[Dataset records]
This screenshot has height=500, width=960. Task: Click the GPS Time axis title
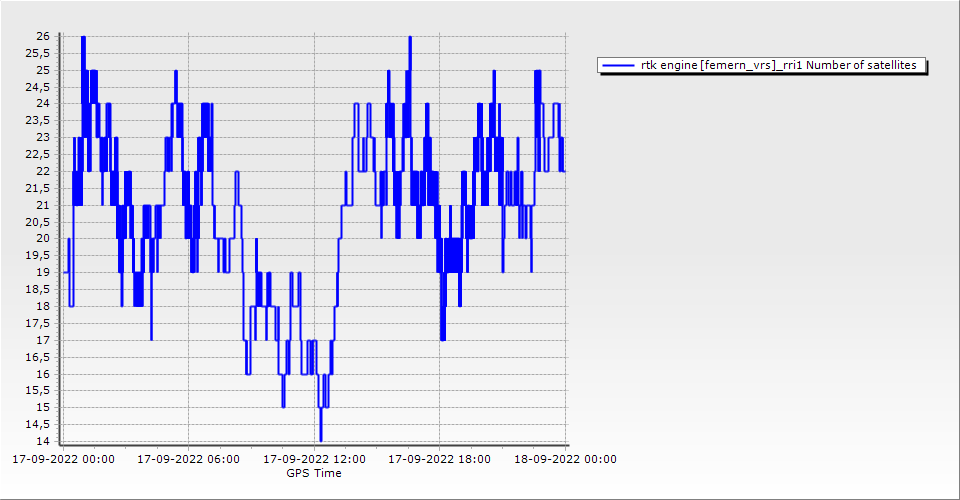coord(314,473)
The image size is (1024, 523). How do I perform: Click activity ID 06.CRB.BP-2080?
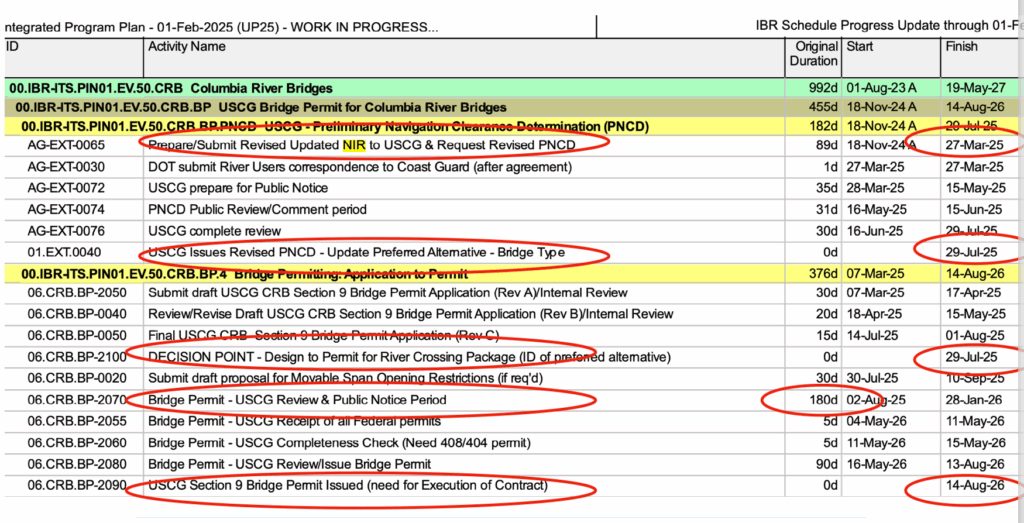click(x=77, y=464)
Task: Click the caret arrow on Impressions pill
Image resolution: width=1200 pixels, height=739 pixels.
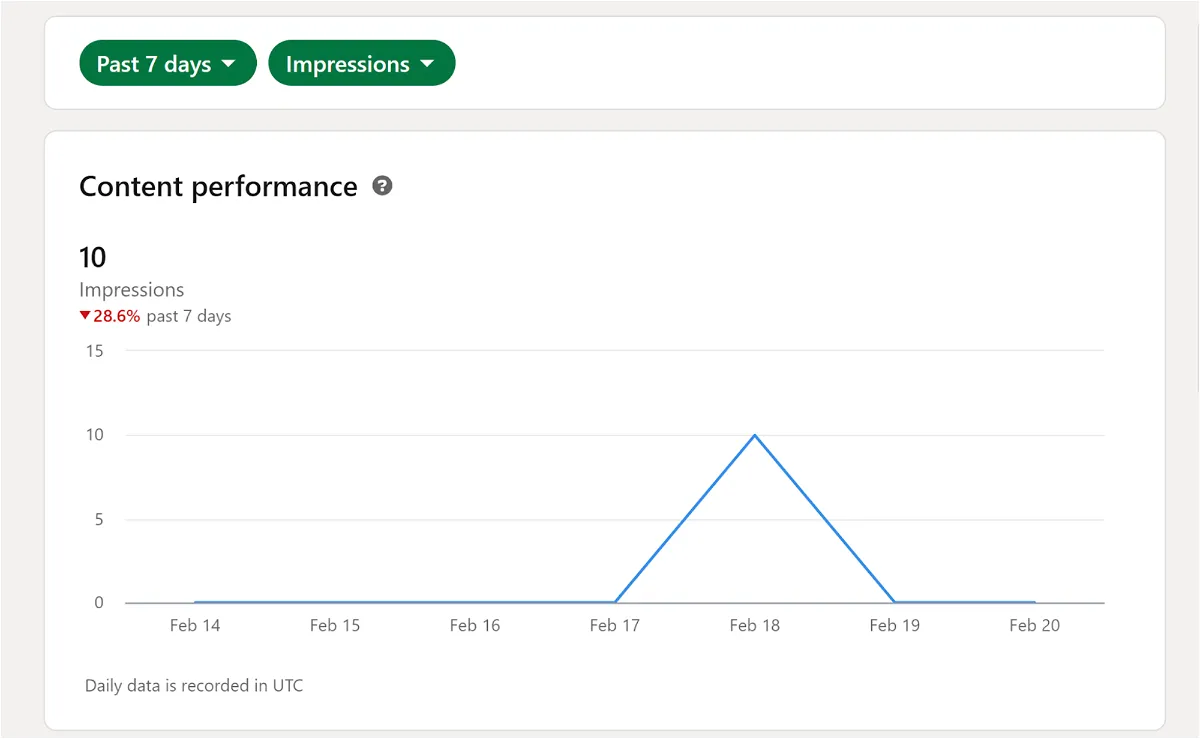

[How to complete this task] Go through the records and repeat each one exactly, skipping anything that is a picture.

[Result of this task]
This screenshot has height=500, width=960. Task: Click the GPS Time axis title
coord(314,473)
The image size is (1024, 523). How do I perform: Click activity ID 06.CRB.BP-2080?
click(x=77, y=464)
Task: Click the caret arrow on Impressions pill
Image resolution: width=1200 pixels, height=739 pixels.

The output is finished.